AIM OF THE EXERCISE >>
Each line from the one holding "Task: Switch to the Crop tab" to the last line below must be written out exactly, with no other output.

Stored data:
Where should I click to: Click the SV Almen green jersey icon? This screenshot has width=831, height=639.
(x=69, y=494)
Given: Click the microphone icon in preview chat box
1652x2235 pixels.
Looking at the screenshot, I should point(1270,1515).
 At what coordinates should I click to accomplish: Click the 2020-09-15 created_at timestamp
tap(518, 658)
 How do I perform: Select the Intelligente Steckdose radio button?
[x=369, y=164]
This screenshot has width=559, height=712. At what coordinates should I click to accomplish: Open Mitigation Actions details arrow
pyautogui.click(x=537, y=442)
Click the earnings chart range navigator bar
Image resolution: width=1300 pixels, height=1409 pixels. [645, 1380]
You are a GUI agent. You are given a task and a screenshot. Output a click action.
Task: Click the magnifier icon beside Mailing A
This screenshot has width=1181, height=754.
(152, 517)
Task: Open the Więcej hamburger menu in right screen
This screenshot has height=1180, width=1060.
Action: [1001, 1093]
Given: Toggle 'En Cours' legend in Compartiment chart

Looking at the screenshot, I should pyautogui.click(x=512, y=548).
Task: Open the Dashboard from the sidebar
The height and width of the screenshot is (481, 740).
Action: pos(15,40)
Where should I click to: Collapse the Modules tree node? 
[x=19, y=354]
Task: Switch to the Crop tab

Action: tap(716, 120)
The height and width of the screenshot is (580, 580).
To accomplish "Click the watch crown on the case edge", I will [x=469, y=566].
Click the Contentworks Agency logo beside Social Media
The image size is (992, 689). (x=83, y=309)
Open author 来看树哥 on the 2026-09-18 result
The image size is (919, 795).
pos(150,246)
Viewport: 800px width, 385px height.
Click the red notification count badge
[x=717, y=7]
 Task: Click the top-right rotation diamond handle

RESULT FOR THIS EXERCISE >>
Task: Switch to the Crop tab

Action: tap(716, 120)
The height and width of the screenshot is (580, 580).
To accomplish "Click the watch crown on the case edge", I will [x=469, y=566].
Click the Contentworks Agency logo beside Social Media
The image size is (992, 689). (x=83, y=309)
Open author 来看树哥 on the 2026-09-18 result
The image size is (919, 795).
pos(150,246)
Viewport: 800px width, 385px height.
Click the red notification count badge
[x=717, y=7]
 Task: Click the top-right rotation diamond handle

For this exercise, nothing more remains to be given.